The entire earth was overwhelmed with water and destroyed (6:13) in just 40 days, a frighteningly brief period which began when the earth convulsed with the simultaneous eruption of all fountains of the deep. These were terrestrial springs fed by waters underneath the earth (the dry land of 1:10) (Tsumura 1989, Seely 1997), their eruption releasing the waters much as a volcano releases magma. A cataclysm of unimaginable ferocity is implied, affecting every part of the earth and shattering its whole fabric, destroying even mountains (as foretold for the day of wrath at the other end of history, in Isa 40:4). The narrative describes an event quite different from floods within normal experience, both in origin and scale. It was not a tsunami hitting low-lying coastlands, or a river bursting its banks, or the undamming of a lake – disasters in which there are always some survivors, leaving other regions and lands untouched. The inundation came, first and foremost, through the eruption of water from below, affecting ‘all the high mountains under the whole heaven’. It resulted in the death and obliteration of every animal on the earth, every flying creature, and all mankind, without exception.
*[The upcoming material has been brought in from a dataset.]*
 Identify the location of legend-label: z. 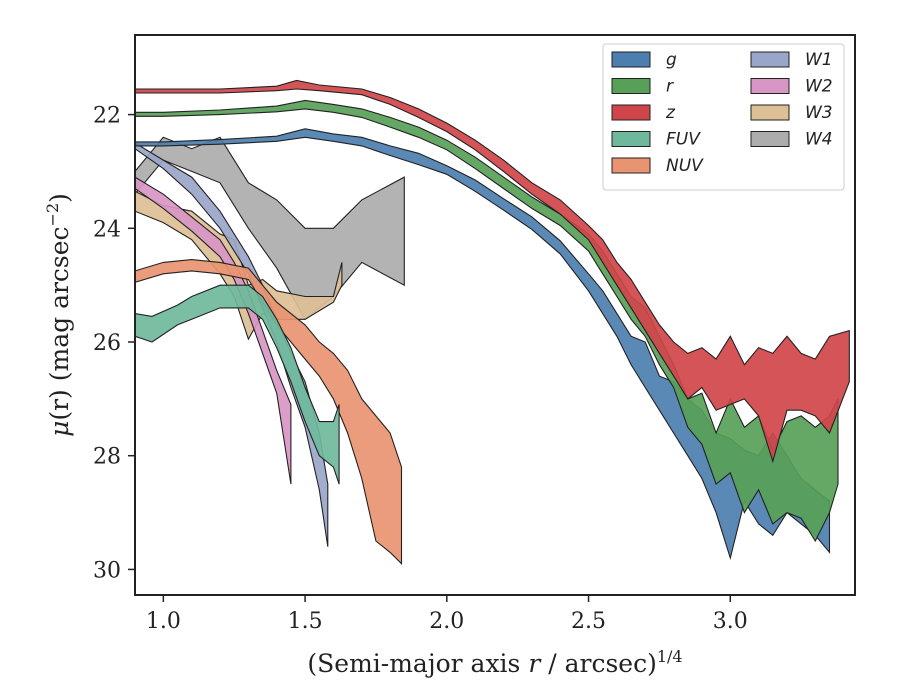
(670, 113).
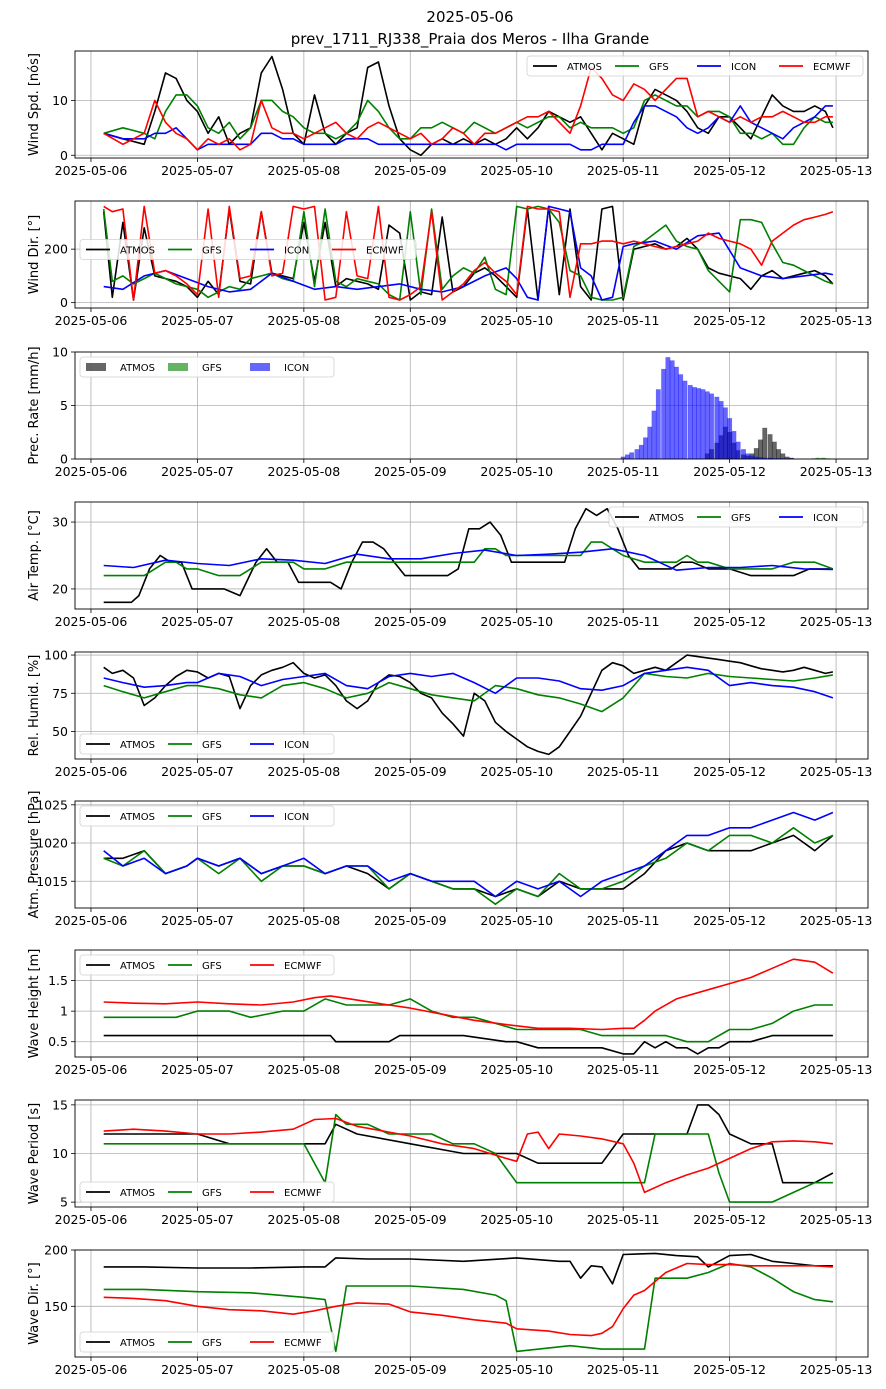 The image size is (886, 1389). What do you see at coordinates (60, 732) in the screenshot?
I see `y-tick-label: 50` at bounding box center [60, 732].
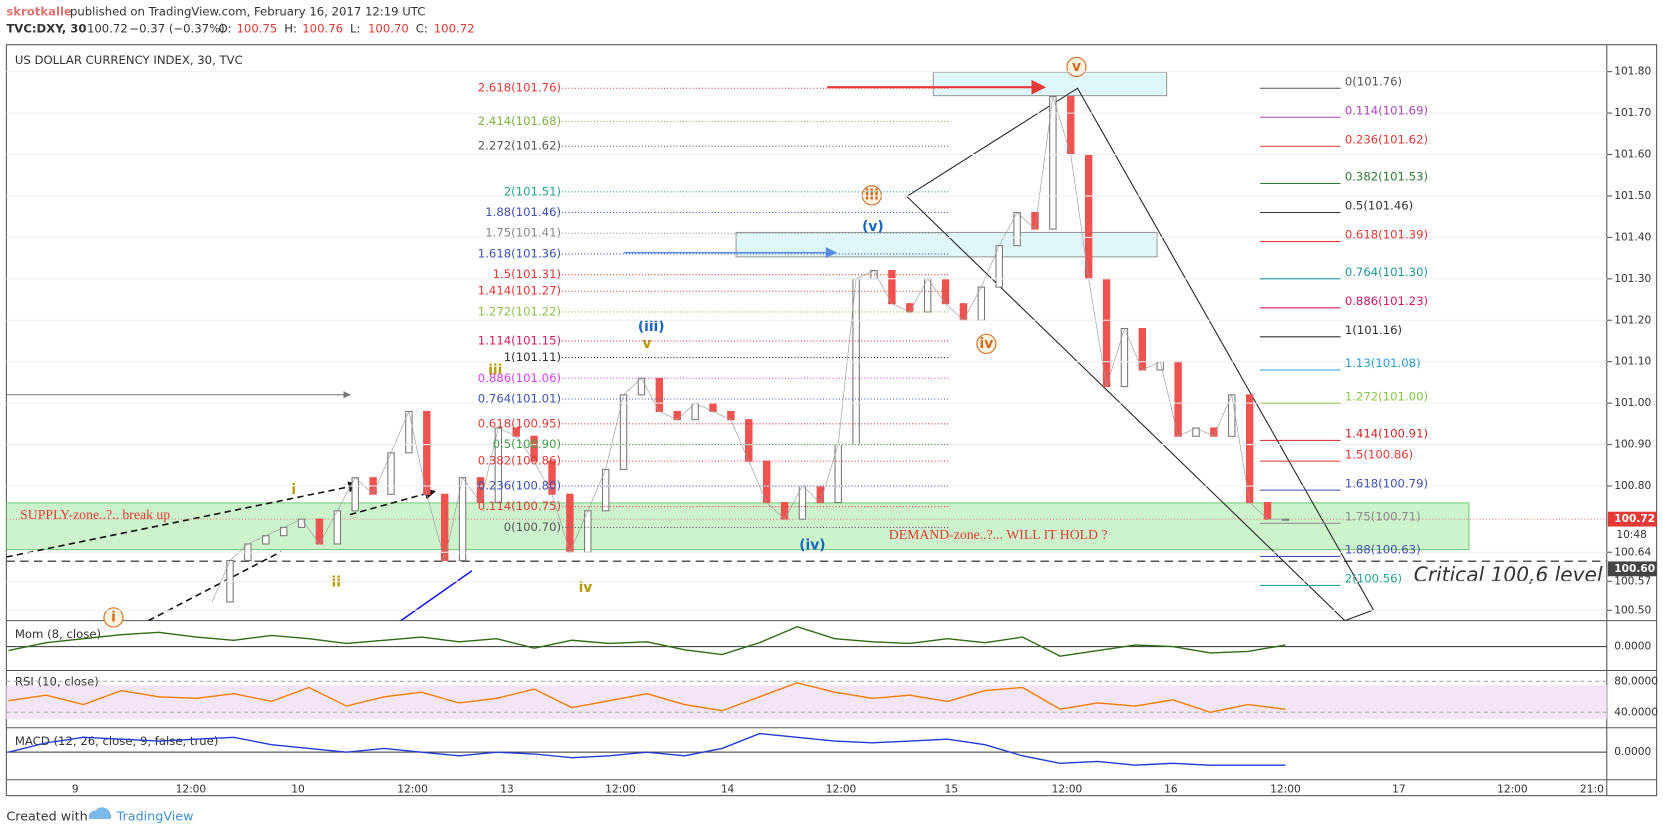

Whereas the period of destruction was concentrated into just 40 days, the period in which the earth was under water was possibly as much as 200 days, since the first definite mention of emergence is the appearance of the hilltops on Day 225 (1.x.600). No ‘normal’ flood could have sustained total inundation for over six months. The duration is consistent with the magnitude of the initial cataclysm. The water level falls gradually: the ark runs aground on Day 151, land first emerges above water after a further 74 days, and is completely above water only after a further 90 days.
The narrative is also credible in its portrayal of human actions. Noah, it seems, was forewarned only about the period of destruction, not how long the waters would persist after the rains had subsided. After 6 months’ confinement he was getting restless. He had received no word from Yahweh since Day 1, and although the ark had run aground, land was still not visible. Anxious for reassurance that the inundation was coming to an end – further off if not in his immediate vicinity – he sent out a raven. The bird frustrated the intention of the inexperienced seafarer (as animals often do). He tried again, this time with a dove.
Finally, the report in 8:13 that the earth is dry is repeated in 8:14, but with a different date. Followers of the documentary hypothesis see the repetition as evidence that two traditions have been ineptly pasted together. However, if an author gives different dates for two similar events, the presumption must be that he intends the reader to understand that the events were different. In verse 13 what is being recorded is apparent dryness: hence the term ‘behold’, and the reference to the surface of the ground. In the next verse we are told simply that the earth was dry, with the implication that the water table was now low enough and the sediments sufficiently dewatered for animals to walk on the surface without getting bemired. Because of the enormous scale of the flooding a further 56 days had to pass before the animals could disembark with safety.
Analysis shows that the story is divided into paragraphs, each of which begins with a synoptic statement that sets out the chronology of the events to be described. Once this is recognised, the narrative makes sense as the work of essentially one writer. The discrepancies alleged by the documentary hypothesis disappear, allowing the focus to return to what the text was intended to communicate rather than how it was put together. The Hebrew tradition was that, long ago, the whole earth had been inundated and destroyed. After 40 days, the divine wrath was spent. Almost a year passed before it was safe enough for the survivors to step onto what was once more dry land. The dates that carefully delineated the Flood’s various stages underscore the magnitude of the cataclysm.